2024年11月8日至10日,由中国金融学年会理事会议和华南理工大学联合主办的第二十一届中国金融学年会在华南理工大学成功举行。中国工程院院士、华南理工大学校长唐洪武,年会主席孙坚强、年会理事会主席张学勇、年会理事会秘书长李心丹出席开幕式并发表致辞。大会期间,清华大学建树金融学讲席教授余剑峰、香港科技大学讲席教授Dong Lou、华南理工大学教授陈镇喜及腾讯金融科技副总裁湛炜标分别发表了主旨演讲。此次年会吸引了来自国内外253家高校、研究机构、金融机构的1000余名专家学者和学生参与。本届年会旨在搭建一个立足中国、面向世界的开放交流平台,汇集全球金融学术同仁,围绕“深化金融体制改革”这一主题展开讨论。会议重点探讨了科技金融、绿色金融、普惠金融、养老金融和数字金融等重要议题。在促进金融高质量发展的同时,年会也积极推动金融服务于金融强国建设的进程,进一步提升中国金融学在全球范围内的学术影响力。这一开放交流的平台不仅为中国的金融理论研究和实践应用提供了宝贵的交流机会,也为全球金融领域的发展贡献了中国智慧。

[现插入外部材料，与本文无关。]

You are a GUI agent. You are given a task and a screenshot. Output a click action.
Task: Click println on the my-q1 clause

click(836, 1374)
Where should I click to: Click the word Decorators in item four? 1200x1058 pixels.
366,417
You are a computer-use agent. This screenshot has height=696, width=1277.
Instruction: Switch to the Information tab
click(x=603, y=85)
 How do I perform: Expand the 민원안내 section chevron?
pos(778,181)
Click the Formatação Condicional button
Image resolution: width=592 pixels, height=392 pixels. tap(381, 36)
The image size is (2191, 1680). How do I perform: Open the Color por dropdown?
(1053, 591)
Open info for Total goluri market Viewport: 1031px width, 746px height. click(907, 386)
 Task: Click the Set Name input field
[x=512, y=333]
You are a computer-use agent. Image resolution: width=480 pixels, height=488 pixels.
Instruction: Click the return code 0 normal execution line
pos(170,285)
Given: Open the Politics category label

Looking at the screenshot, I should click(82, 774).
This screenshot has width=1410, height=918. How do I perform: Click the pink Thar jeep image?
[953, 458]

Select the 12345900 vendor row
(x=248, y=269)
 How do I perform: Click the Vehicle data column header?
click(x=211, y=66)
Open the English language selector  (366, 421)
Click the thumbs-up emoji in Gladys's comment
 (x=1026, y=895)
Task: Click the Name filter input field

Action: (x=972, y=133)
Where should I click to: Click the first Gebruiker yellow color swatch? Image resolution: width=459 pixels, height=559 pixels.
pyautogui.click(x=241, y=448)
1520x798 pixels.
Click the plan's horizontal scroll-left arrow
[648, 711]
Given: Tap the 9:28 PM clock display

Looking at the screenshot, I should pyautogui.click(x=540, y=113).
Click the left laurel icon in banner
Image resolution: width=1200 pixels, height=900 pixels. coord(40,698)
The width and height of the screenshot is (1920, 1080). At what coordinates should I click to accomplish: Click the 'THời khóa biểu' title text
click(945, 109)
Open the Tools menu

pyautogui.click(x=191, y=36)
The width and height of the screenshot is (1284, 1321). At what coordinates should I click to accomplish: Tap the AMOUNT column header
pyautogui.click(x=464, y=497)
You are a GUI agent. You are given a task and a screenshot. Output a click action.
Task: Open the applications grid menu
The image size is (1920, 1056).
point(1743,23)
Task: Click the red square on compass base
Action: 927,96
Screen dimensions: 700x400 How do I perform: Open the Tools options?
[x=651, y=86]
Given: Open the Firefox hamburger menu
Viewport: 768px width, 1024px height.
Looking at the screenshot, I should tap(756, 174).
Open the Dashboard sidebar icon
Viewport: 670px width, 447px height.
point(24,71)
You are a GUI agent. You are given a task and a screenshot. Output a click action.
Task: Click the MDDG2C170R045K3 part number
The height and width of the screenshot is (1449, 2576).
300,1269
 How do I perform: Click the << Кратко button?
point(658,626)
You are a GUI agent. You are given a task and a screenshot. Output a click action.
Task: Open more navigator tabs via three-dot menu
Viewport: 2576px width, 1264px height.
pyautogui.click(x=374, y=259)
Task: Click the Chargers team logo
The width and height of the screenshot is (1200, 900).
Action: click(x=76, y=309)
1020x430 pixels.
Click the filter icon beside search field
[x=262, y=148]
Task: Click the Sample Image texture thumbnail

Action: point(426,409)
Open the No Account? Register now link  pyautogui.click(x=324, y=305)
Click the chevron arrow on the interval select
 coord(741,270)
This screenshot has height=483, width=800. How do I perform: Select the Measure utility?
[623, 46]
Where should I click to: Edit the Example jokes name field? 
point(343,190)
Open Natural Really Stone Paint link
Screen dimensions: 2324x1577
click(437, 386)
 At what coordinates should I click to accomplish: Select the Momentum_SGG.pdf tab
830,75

在分会场报告中,我院23级博士研究生任佳文作了题为《基于技术指标和经济基本面的短期汇率预测》的学术报告(合作者:中南财经政法大学文澜学院任宇教授)。她的研究提出在方程系数模型的框架下,结合技术指标和宏观经济变量的信息,可以生成可靠的样本外汇率预测。为了避免样本内估计的过拟合问题,她采用了Elastic-Net方法,减少信息量较低的预测变量对样本外预测的影响,从而提高预测性能。实证结果表明,这一方法在提前一个月预测中显著优于随机游走和其他替代方法,且技术指标和经济基本面在预测中都起到了重要作用。此外,根据他们的预测,通过货币和债券交易获得了显著的投资收益。
我院24级博士研究生梁梦迪以《中国股市“低风险定价异象”的原因与机制:基于动态CAPM模型的研究》(合作者:中南财经政法大学文澜学院任宇教授)为题进行汇报。为了进一步深入探讨中国股市中的“低风险定价异象”,她采用周频数据,并引入技术指标和机器学习算法,构建一个新颖的动态CAPM模型,旨在从时变系数模型角度提供对这一现象的新解释。研究发现了中国股市在周度频率下仍然存在“低风险定价异象”,在将机器学习算法应用于动态CAPM模型,并引入包含量价因子的技术指标来识别和量化时变系统性风险,“低风险定价异象”显著减弱。这一结果充分证明了动态CAPM模型在处理市场复杂性和动态变化方面的优越性,为理解A股市场的定价机制提了全新视角。